Where the line containing "Task: Choose the" appears, end the copy there, keeping that line; start from the first line of the entries, copy exactly, and omit pictures.

***** Material provided

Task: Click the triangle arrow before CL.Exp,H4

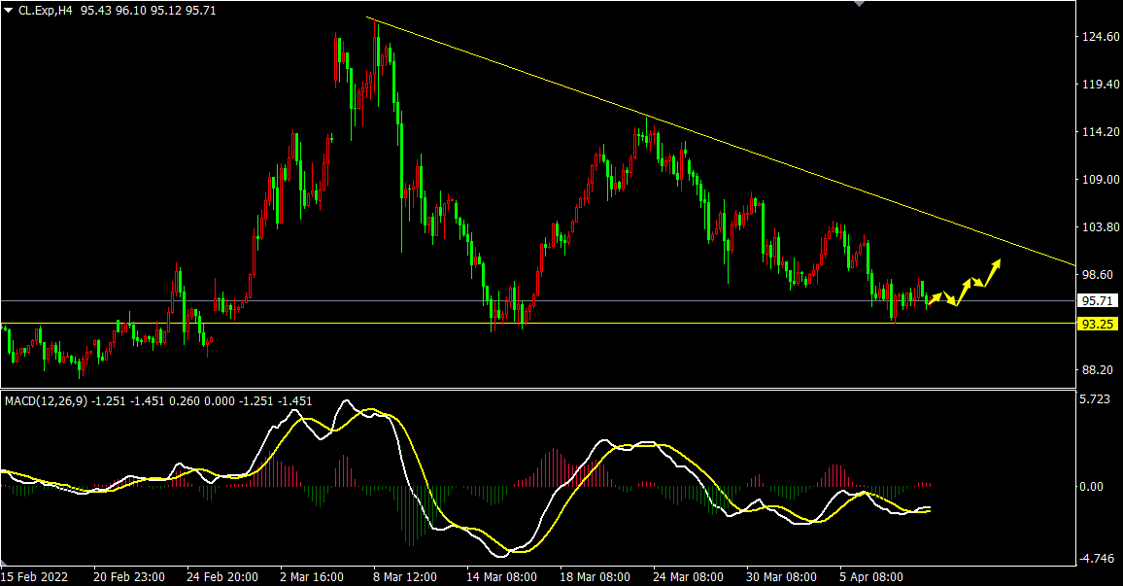Action: [9, 10]
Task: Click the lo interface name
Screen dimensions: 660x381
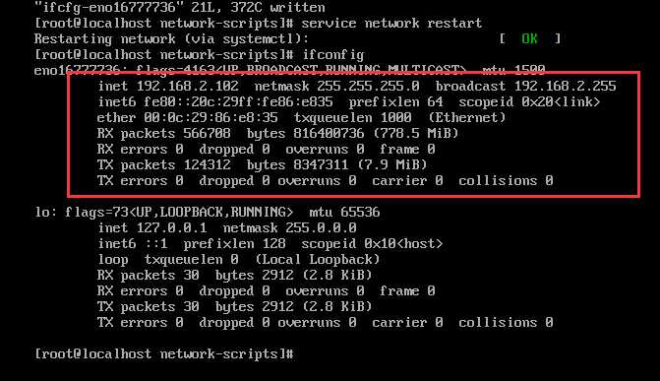Action: click(42, 212)
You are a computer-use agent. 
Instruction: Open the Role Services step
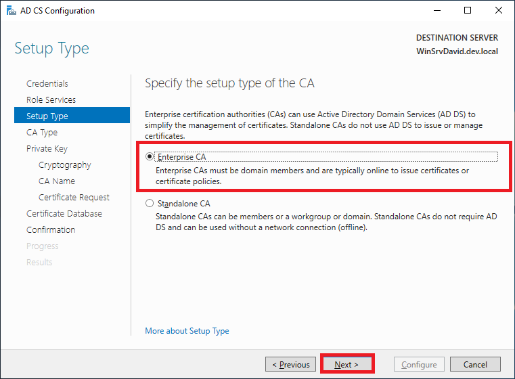click(x=51, y=99)
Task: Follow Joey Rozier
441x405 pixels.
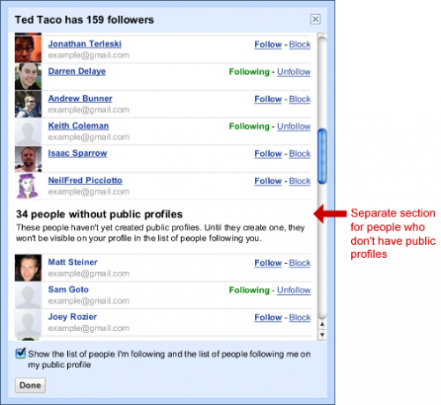Action: pos(268,318)
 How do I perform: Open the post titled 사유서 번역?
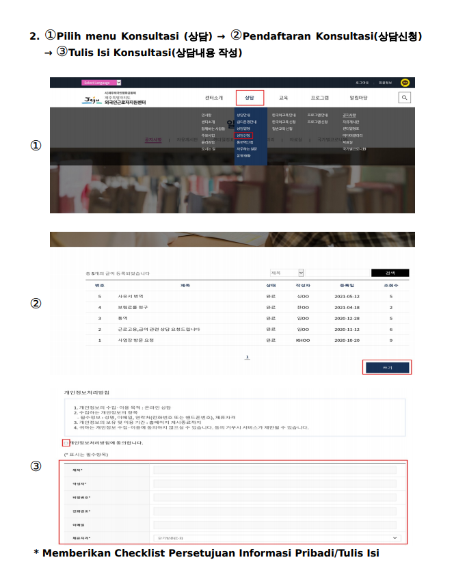[x=131, y=296]
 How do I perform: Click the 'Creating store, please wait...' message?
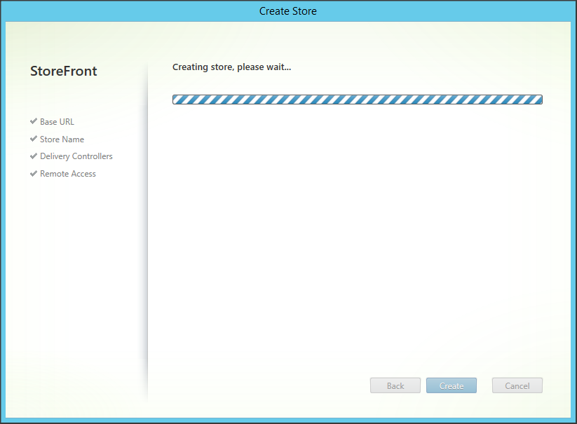[231, 67]
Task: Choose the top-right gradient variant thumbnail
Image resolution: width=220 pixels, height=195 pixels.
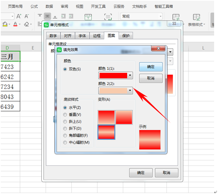Action: [124, 117]
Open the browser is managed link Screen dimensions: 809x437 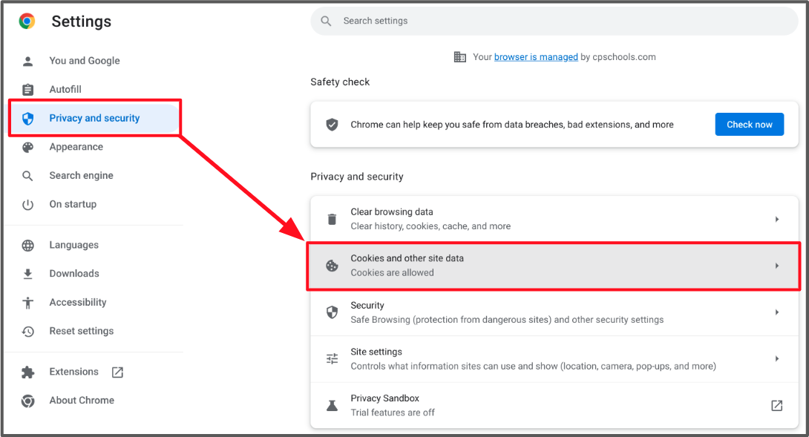point(536,56)
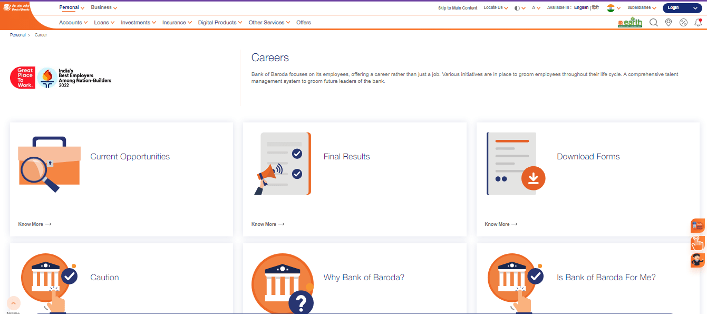This screenshot has width=707, height=314.
Task: Click the Indian flag language selector
Action: 612,7
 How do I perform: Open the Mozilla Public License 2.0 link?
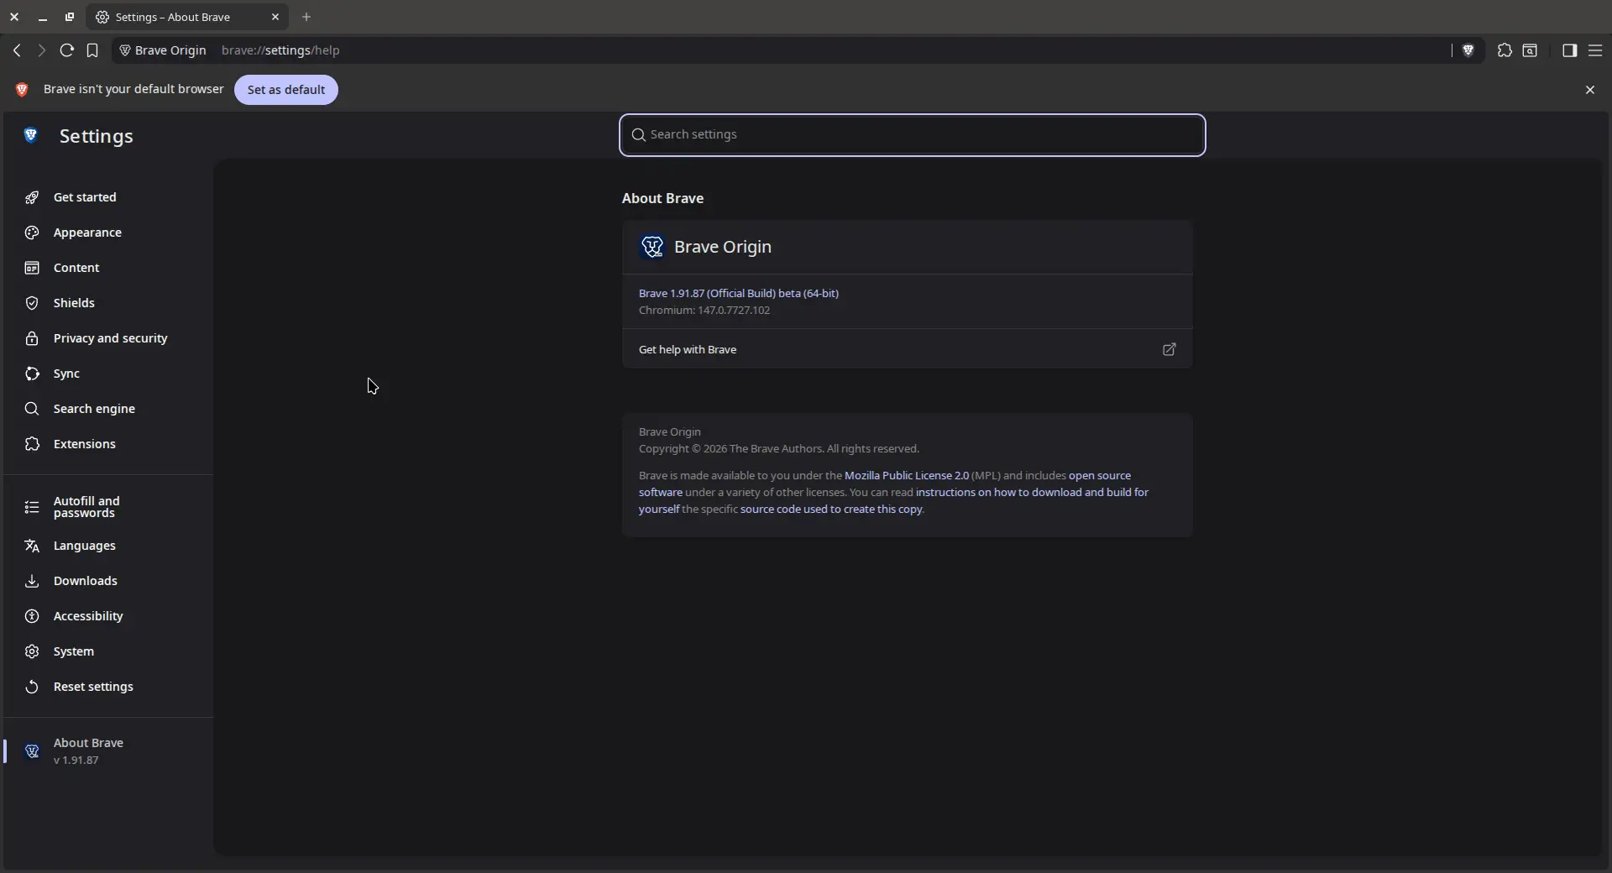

**********

■ The answer
Task: Click the triangle arrow before CL.Exp,H4

Action: [9, 10]
Task: Click the lo interface name
Screen dimensions: 660x381
Action: click(42, 212)
You are a computer-use agent. 
Instruction: Open the Role Services step
click(x=51, y=99)
Task: Follow Joey Rozier
441x405 pixels.
Action: pos(268,318)
 How do I perform: Open the post titled 사유서 번역?
[x=131, y=296]
 How do I perform: Click the 'Creating store, please wait...' message?
[231, 67]
Task: Choose the top-right gradient variant thumbnail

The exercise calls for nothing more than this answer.